ASSIGNMENT: Search the records for the word "green" and copy every line in which it occurs.

BEGIN DATASET EXTRACT

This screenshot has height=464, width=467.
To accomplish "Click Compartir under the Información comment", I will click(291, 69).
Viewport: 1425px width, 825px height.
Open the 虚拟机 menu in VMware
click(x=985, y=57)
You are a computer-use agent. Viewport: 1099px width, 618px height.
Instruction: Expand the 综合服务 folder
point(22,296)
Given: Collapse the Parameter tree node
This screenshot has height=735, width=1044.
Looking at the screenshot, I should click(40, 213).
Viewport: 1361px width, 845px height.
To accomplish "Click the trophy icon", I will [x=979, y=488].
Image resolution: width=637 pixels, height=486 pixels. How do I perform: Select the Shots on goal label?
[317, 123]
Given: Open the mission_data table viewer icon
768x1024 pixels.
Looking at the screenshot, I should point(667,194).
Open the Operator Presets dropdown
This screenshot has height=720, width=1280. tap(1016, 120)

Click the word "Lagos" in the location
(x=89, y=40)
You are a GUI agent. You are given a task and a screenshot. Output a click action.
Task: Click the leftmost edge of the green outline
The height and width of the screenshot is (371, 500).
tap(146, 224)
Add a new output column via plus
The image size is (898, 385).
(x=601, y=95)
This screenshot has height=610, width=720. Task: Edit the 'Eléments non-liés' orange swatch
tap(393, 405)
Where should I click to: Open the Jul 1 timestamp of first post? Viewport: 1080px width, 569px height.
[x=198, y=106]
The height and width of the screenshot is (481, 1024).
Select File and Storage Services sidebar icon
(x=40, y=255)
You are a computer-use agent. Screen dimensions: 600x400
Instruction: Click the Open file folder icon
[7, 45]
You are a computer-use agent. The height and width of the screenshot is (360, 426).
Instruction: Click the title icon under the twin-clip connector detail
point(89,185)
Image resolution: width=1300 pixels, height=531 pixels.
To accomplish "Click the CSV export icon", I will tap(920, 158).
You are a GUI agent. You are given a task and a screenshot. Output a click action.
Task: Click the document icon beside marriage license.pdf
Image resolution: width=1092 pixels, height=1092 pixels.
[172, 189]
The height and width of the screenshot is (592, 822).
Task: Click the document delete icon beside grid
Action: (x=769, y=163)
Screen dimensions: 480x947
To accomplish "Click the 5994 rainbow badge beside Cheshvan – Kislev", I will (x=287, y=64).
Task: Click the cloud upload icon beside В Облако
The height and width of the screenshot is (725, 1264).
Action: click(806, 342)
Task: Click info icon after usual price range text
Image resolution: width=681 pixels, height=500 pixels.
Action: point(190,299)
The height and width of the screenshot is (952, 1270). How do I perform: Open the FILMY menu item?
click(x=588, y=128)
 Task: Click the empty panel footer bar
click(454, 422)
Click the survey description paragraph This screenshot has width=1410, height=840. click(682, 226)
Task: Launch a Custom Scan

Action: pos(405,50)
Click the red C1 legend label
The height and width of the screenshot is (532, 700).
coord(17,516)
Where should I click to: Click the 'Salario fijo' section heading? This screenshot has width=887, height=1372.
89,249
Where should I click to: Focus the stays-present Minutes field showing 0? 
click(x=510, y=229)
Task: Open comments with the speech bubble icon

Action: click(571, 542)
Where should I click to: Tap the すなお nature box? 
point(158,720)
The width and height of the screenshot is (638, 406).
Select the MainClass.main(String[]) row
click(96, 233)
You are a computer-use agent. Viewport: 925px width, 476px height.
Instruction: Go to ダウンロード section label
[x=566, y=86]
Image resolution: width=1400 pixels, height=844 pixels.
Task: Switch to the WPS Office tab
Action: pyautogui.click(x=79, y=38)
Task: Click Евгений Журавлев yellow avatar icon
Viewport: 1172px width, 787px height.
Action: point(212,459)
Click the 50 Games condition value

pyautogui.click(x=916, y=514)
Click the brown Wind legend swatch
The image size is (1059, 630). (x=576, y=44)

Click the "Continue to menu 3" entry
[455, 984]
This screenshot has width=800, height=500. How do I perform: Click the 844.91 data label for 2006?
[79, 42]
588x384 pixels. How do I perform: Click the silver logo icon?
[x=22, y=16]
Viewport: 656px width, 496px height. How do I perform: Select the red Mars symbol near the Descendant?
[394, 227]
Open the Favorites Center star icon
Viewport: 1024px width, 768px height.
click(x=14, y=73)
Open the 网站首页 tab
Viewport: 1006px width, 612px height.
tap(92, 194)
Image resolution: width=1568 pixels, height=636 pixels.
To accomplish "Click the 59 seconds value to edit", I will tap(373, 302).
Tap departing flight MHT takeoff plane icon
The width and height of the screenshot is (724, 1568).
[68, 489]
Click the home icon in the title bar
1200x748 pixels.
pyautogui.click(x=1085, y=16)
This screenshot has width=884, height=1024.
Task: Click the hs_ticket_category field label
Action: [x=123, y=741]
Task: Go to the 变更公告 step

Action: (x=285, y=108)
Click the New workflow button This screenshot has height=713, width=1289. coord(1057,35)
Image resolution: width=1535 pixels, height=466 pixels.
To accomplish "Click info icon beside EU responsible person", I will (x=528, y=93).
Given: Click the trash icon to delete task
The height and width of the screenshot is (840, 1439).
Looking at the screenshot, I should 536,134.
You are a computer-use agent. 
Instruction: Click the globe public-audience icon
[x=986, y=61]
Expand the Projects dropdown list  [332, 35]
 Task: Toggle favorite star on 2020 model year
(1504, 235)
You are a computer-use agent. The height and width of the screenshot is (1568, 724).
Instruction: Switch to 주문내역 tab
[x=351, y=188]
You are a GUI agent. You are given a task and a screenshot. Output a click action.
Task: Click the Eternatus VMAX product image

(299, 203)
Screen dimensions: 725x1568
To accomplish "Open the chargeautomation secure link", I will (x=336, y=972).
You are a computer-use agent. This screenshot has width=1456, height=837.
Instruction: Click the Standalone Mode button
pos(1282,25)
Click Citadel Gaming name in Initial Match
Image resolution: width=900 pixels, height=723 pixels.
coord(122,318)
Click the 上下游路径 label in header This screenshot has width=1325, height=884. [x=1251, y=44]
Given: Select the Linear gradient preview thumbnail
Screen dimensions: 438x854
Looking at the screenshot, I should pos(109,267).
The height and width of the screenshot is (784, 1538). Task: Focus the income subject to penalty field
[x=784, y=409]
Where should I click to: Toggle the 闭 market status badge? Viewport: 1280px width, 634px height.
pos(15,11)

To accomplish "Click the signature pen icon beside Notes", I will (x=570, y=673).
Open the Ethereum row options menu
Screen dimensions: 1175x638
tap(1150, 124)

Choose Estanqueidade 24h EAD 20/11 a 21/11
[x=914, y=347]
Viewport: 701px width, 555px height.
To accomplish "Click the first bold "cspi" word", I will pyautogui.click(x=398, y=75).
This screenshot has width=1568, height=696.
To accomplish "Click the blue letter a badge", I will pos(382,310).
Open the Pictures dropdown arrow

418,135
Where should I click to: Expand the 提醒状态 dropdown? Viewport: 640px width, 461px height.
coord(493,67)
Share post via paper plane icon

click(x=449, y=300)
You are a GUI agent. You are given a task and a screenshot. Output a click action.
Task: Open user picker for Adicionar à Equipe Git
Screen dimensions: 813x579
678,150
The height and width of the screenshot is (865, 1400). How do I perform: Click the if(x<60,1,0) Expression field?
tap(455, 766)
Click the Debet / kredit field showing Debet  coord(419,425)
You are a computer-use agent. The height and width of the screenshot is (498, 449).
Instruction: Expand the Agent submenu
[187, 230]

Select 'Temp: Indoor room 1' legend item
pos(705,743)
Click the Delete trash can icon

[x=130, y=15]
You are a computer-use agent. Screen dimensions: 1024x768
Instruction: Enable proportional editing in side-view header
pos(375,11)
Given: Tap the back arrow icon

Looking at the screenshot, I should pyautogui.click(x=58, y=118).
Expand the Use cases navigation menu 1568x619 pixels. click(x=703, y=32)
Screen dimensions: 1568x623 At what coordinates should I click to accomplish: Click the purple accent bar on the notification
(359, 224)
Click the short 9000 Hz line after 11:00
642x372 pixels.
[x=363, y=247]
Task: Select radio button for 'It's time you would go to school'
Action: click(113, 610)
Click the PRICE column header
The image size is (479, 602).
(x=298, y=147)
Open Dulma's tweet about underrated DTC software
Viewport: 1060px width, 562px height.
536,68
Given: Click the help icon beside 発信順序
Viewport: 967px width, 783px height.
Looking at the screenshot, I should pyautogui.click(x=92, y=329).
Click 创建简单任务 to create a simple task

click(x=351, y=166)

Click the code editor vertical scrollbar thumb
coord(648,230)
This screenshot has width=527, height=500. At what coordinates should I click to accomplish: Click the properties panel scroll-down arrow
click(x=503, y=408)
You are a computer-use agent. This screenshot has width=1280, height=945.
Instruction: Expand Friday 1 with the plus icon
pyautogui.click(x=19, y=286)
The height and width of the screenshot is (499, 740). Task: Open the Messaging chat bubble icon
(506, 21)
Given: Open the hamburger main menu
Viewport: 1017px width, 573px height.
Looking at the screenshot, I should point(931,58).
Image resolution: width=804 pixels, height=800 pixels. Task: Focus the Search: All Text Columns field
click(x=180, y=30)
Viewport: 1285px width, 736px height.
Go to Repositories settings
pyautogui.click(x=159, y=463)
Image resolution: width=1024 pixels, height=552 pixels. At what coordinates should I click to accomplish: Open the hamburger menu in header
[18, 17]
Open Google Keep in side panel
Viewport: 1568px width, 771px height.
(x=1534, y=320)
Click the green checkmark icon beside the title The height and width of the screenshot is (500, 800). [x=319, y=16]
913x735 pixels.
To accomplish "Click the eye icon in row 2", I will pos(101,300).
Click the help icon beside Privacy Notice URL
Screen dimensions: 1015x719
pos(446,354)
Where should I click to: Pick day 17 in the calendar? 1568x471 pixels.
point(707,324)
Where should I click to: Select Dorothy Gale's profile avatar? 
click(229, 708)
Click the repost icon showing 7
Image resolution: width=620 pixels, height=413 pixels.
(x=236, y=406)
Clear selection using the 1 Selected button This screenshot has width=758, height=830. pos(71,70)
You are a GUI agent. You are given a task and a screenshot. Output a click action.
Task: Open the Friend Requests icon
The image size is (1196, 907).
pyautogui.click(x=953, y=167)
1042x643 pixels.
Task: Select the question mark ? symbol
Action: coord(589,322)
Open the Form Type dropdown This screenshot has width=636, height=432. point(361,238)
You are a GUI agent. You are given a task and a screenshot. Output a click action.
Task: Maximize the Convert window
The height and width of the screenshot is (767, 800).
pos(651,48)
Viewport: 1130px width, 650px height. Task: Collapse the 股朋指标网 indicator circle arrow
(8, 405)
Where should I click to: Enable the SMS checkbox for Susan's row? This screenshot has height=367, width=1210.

END DATASET EXTRACT

TASK ANSWER:
Task: Click the leftmost edge of the green outline
Click the green checkmark icon beside the title The height and width of the screenshot is (500, 800). [x=319, y=16]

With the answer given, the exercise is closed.